One of the stories that I wrote this week for SiliconANGLE is chronicling the start of the Israeli/Hamas war. As many of you know, my daughter has been living there for several years, finding her husband and now has two small boys. The horrors of this catastrophe are too much for me to describe. My story is about the cyber dimension of the war, and what we know so far in terms of hacking attempts on various institutions. For those of you interested, I have begun writing my thoughts about what is happening to my family there and sending them out via email, LMK if you would like to see these remarks.
Today’s story is about the hopeful demise of Microsoft’s NTLM protocol. Well, sort of. Microsoft has been trying — not too hard — to rid itself of this protocol for decades. Many IT managers probably weren’t born when it was invented back in the 1980s, and few of them even remember when it ran on their networks.

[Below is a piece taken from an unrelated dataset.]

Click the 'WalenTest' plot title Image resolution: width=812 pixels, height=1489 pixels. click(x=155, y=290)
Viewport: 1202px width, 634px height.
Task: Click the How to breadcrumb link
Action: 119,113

I have written several times about the hackers behind the Magecart malware, which is used to compromise ecommerce servers, such as from Woo Commerce and Magento. This week’s story is about how the latest versions conceal the code inside a web 404 status page. Talk about hiding in plain sight. Most of us — probably all of us — haven’t given a 404 page much second thought, but maybe now you will.
This week also saw a new uptick in DDoS threats that have been observed by several of the major online operators. What is particularly troubling is that this botnet isn’t all that big — maybe 20,000 endpoints — yet is amplifying and generating enormous traffic loads, in some case more than a fifth of a normal’s day in web traffic. I write about how they happen with a new type of threat called rapid reset, based on the HTTP/2 protocol.
Finally, one more chilling story about a new type of spyware called Predator. It is another multinational journalistic endeavor that has simillarities to the Pegasus files from 2021. What makes this spyware lethal is that you don’t have to click on it to activate it, and how pervasive it has been seen across the planet.
Thanks for reading my work, and stay safe out there.